Exploratory Analysis

Below is some basic info on the files, including each file’s size, number of lines, longest line length and number of words.

getDataSummary()  
##          size lines longestLine  words
## blogs   200MB  899K 40833 chars 37.33M
## news    196MB 1010K 11384 chars 34.37M
## twitter 159MB 2360K   140 chars 30.37M

Each file has been subsetted. Each line in the file was taken with probability .1.

Each subsetted file has been tokenized. Among other things, every character that is not a letter, space or an apostrophe has been removed. “Hashtags” have been removed, particularly from the twitter file. Single letter words have been removed. Everything has been converted to lowercase. Profanity has been removed. However, plenty of non-dictionary words remain.

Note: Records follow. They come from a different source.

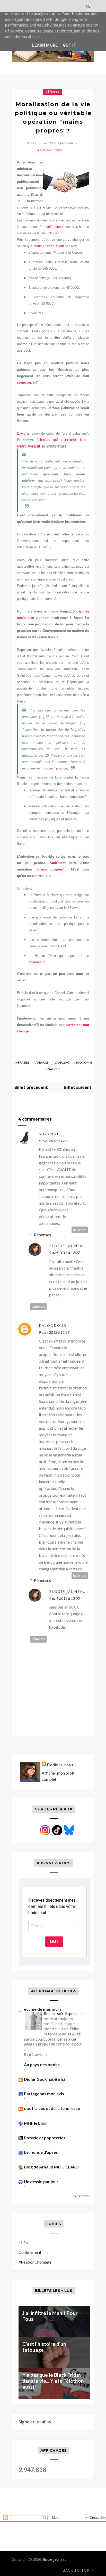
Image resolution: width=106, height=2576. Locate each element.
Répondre (79, 1229)
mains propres (50, 869)
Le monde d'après (41, 2152)
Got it (69, 45)
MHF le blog (35, 2123)
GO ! (54, 1941)
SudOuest (59, 863)
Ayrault (42, 1062)
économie (83, 1062)
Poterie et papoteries (44, 2137)
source (62, 768)
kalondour (52, 1325)
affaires (52, 92)
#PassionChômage (35, 2261)
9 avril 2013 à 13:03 (64, 1598)
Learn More (45, 45)
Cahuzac (62, 1062)
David (22, 433)
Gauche (54, 1069)
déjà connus (55, 227)
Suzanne (49, 1133)
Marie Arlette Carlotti (48, 246)
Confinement (30, 2252)
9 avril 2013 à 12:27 (64, 1252)
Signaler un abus (35, 2422)
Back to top (77, 2570)
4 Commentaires (50, 150)
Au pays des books (42, 2064)
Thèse (24, 2242)
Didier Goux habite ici (44, 2079)
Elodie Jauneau (67, 1245)
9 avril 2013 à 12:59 (54, 1332)
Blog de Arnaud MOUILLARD (51, 2166)
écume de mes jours (42, 2009)
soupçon (24, 382)
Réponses (42, 1234)
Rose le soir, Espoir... (61, 2013)
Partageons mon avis (44, 2093)
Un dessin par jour (41, 2181)
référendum (37, 962)
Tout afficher (81, 2196)
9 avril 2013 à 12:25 (54, 1141)
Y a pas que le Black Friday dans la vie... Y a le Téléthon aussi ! (53, 2381)
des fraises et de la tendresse (52, 2108)
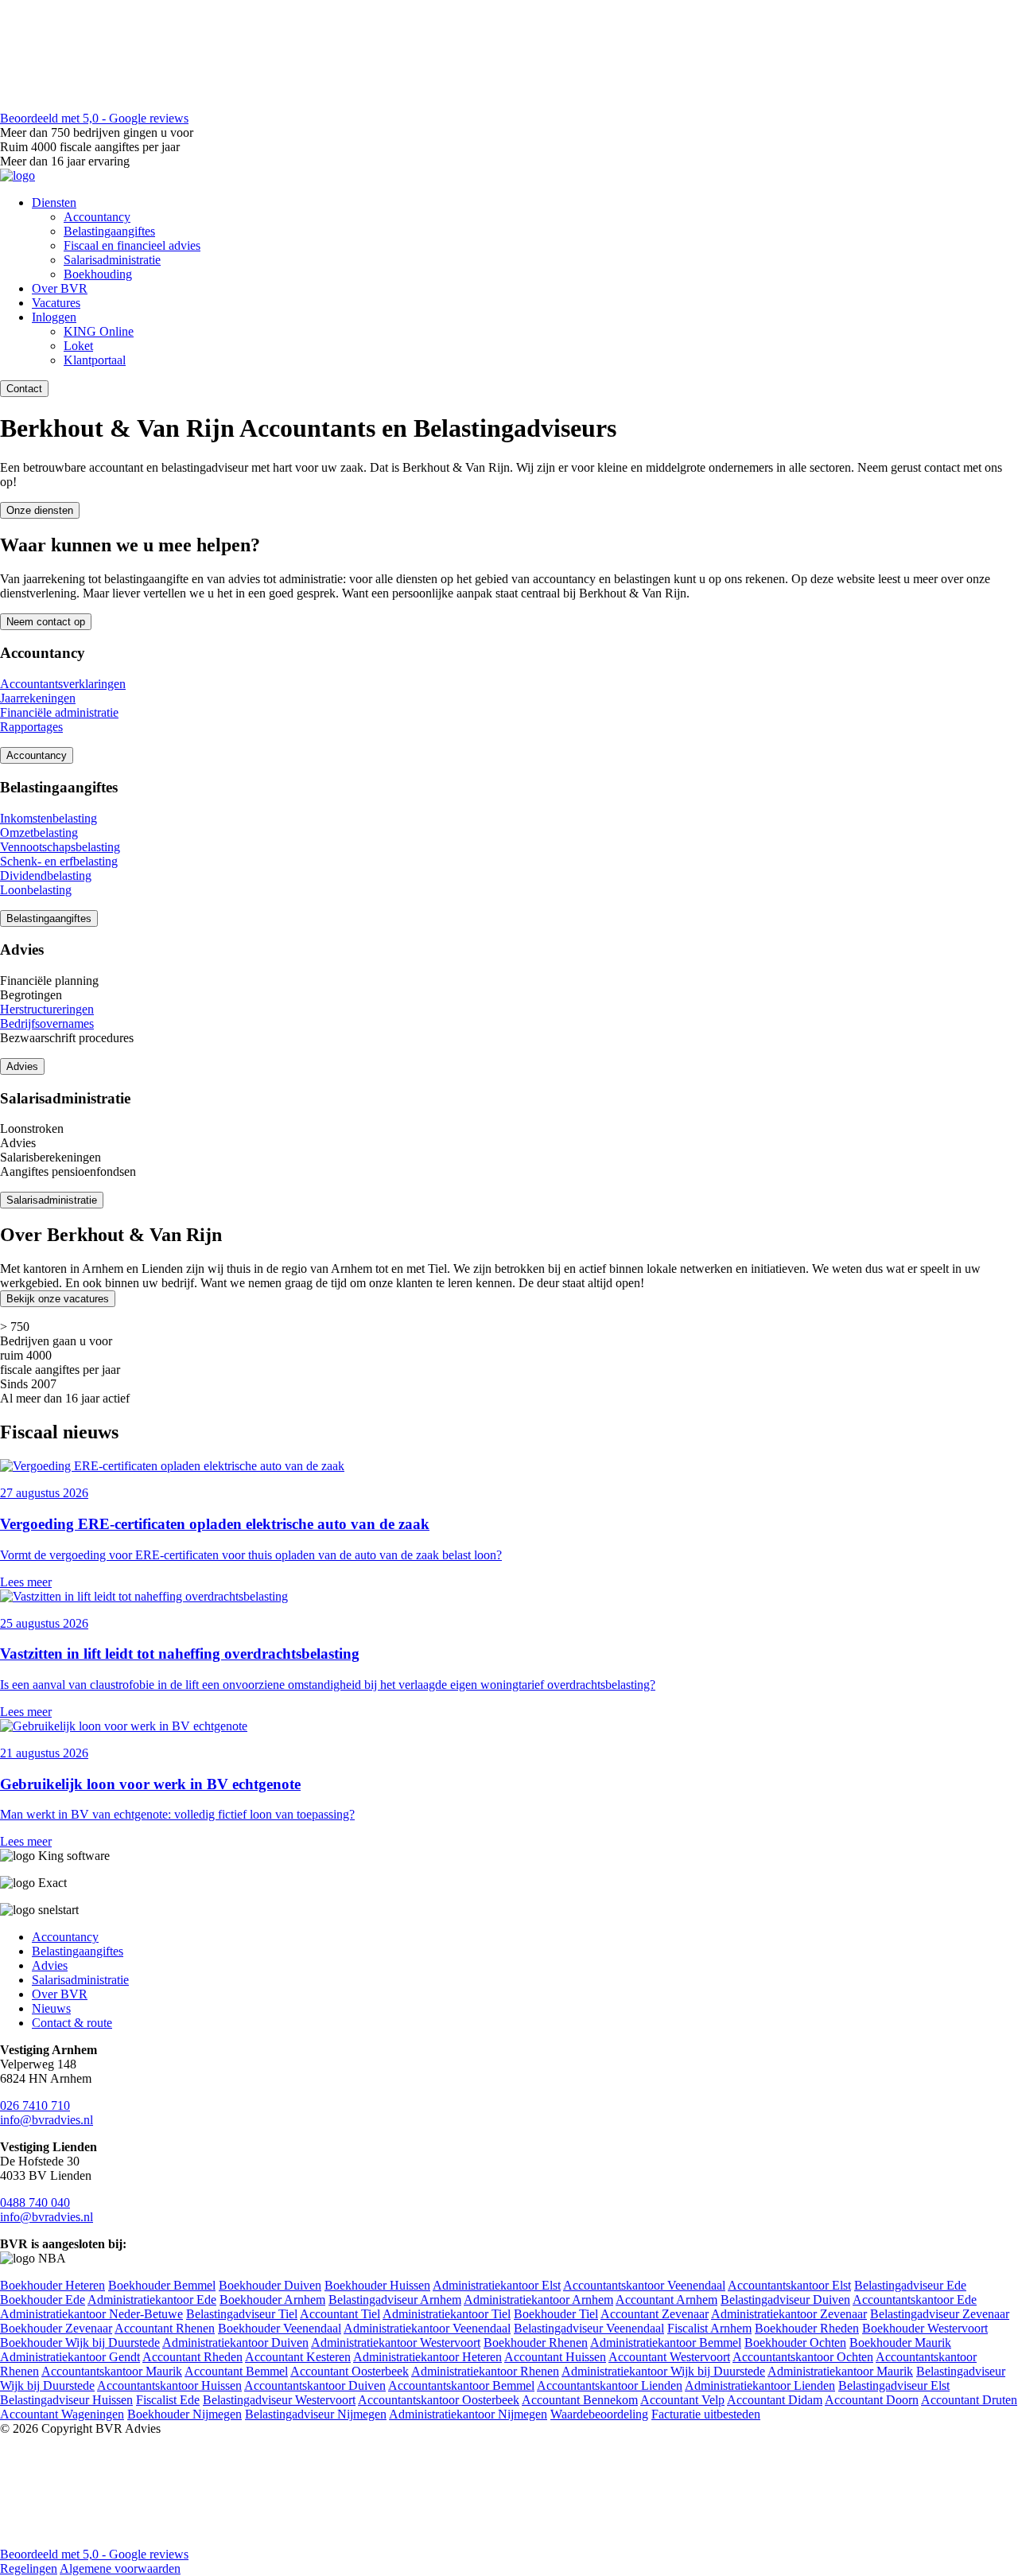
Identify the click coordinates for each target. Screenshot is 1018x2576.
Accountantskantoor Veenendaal (644, 2285)
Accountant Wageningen (62, 2414)
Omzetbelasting (39, 832)
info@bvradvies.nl (46, 2120)
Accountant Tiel (340, 2314)
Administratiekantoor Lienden (760, 2385)
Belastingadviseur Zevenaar (939, 2314)
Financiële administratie (59, 712)
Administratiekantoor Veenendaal (427, 2328)
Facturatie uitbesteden (705, 2414)
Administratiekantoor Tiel (447, 2314)
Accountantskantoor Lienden (609, 2385)
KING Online (99, 331)
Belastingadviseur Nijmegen (316, 2414)
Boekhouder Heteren (52, 2285)
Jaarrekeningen (38, 698)
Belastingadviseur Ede (910, 2285)
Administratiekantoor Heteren (427, 2357)
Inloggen (54, 317)
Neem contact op (45, 622)
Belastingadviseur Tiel (241, 2314)
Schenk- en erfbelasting (59, 861)
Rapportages (31, 726)
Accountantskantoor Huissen (169, 2385)
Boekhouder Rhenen (536, 2342)
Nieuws (51, 2008)
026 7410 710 (35, 2105)
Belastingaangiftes (109, 231)
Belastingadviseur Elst (894, 2385)
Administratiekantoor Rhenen (485, 2371)
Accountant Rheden (192, 2357)
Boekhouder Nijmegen (184, 2414)
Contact (24, 389)
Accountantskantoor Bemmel (461, 2385)
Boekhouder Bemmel (162, 2285)
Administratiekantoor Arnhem (538, 2299)
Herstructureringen (47, 1009)
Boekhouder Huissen (377, 2285)
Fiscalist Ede (168, 2400)
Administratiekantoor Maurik (840, 2371)
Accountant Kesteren (298, 2357)
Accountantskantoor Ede (915, 2299)
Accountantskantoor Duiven (315, 2385)
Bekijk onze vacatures (57, 1299)
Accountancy (97, 217)
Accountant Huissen (555, 2357)
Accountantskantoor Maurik (111, 2371)
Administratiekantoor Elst (497, 2285)
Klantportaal (95, 360)
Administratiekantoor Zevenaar (789, 2314)
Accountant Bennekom (580, 2400)
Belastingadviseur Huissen (66, 2400)
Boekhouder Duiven (270, 2285)
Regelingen (28, 2568)
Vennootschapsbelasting (60, 847)
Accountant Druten (969, 2400)
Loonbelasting (36, 890)
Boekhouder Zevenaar (56, 2328)
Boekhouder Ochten (795, 2342)
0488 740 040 (35, 2202)
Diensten (54, 202)
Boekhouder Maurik (900, 2342)
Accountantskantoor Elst (789, 2285)
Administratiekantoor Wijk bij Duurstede (663, 2371)
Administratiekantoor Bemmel (665, 2342)
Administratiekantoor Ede (151, 2299)
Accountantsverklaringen (63, 684)
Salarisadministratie (112, 260)
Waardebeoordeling (599, 2414)
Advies (22, 1066)
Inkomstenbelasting (48, 818)
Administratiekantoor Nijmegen (468, 2414)
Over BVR (59, 288)
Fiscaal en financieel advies (132, 245)
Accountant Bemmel (236, 2371)
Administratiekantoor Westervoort (395, 2342)
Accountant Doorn (872, 2400)
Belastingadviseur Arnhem (394, 2299)
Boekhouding (98, 274)
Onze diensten (39, 510)
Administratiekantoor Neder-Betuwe (91, 2314)
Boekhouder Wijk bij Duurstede (80, 2342)
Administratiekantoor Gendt (70, 2357)
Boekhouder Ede (42, 2299)
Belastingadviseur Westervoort (279, 2400)
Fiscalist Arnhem (709, 2328)
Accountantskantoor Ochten (802, 2357)
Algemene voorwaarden (120, 2568)
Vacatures (56, 302)
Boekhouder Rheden (807, 2328)
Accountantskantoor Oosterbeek (438, 2400)
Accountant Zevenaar (654, 2314)
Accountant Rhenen (165, 2328)
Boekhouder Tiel (556, 2314)
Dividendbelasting (45, 875)
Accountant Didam (774, 2400)
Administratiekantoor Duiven (235, 2342)
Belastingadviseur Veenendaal (589, 2328)
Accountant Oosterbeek (349, 2371)
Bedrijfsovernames (47, 1023)
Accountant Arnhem (666, 2299)
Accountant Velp (682, 2400)
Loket (78, 345)
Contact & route (72, 2022)
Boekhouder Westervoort (925, 2328)
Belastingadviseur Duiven (785, 2299)
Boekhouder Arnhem (272, 2299)
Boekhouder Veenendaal (279, 2328)
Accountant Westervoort (669, 2357)
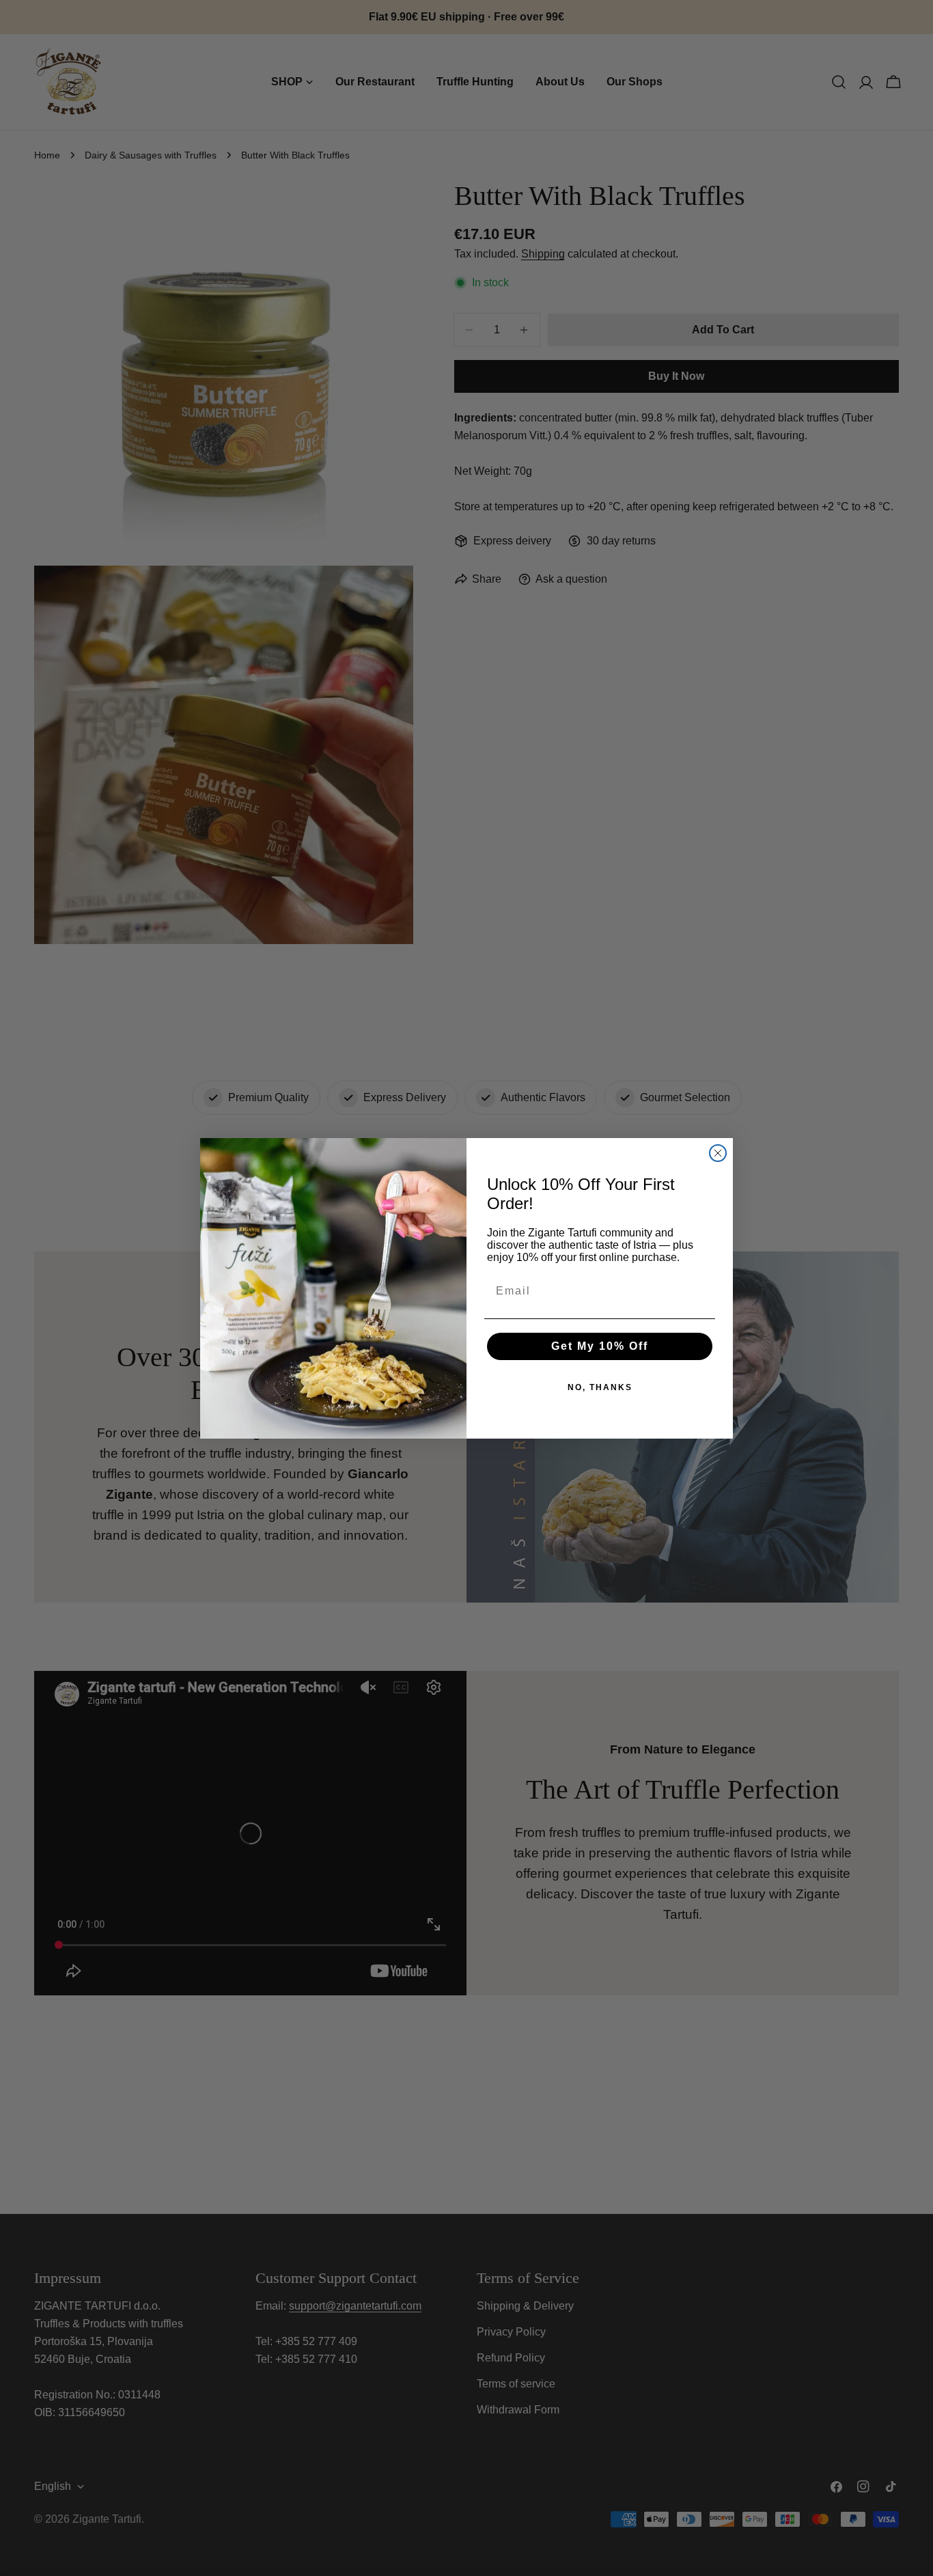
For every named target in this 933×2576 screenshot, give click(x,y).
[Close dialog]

The frequencies of words/unigrams (1-grams), bigrams (2-grams) and trigrams (3-grams) are included below. “Stopwords” like “the,” “and,” and “for” were not removed before computing these frequencies, and so naturally they top the list of most frequent unigrams.

Most frequent 1-grams.

plotFrequencies(1)

Most frequent 2-grams.

plotFrequencies(2)

Most frequent 3-grams.

plotFrequencies(3)

It’s worth noting how much of the corpora is composed of repeated words, in particular the most frequently occurring words.

getCoverage()
## [1] "The 10 most frequent words represent 16.6% of all words instances in the corpora."
## [1] "The 50 most frequent words represent 29.4% of all words instances in the corpora."
## [1] "The 250 most frequent words represent 47.5% of all words instances in the corpora."
## [1] "The 1000 most frequent words represent 64.8% of all words instances in the corpora."
## [1] "The 5000 most frequent words represent 84.2% of all words instances in the corpora."

Model Plans

The information gathered in learning the structure of the data, particularly the frequencies of different n-grams, will be used to build a model for predicting the next word given a string of words. If there is a “long” string of words (3 or more), the 4-grams of the sampled, tokenized corpora will be taken, and the last 3 words of the string will be matched against all possible 4-grams in which the first 3 words of the 4-gram are the last 3 words of the string; if there are matches, the last word of the most frequently occurring match will be returned. If there are no matches, this process will be implemented again but now looking at the last 2 words of the string matched against all 3-grams from the sampled, tokenized corpora. Similarly, if no matches are found this time, the last word of the string will be matched against 2-grams. If that still doesn’t work, “the” will be returned, since it is the most common word in the corpora.

This model will be used to build a simple app in which a user can type in a string, and a prediction will be returned for the next word in the string (i.e. the app will try to predict the next word of the sentence/query/etc. the user has typed in).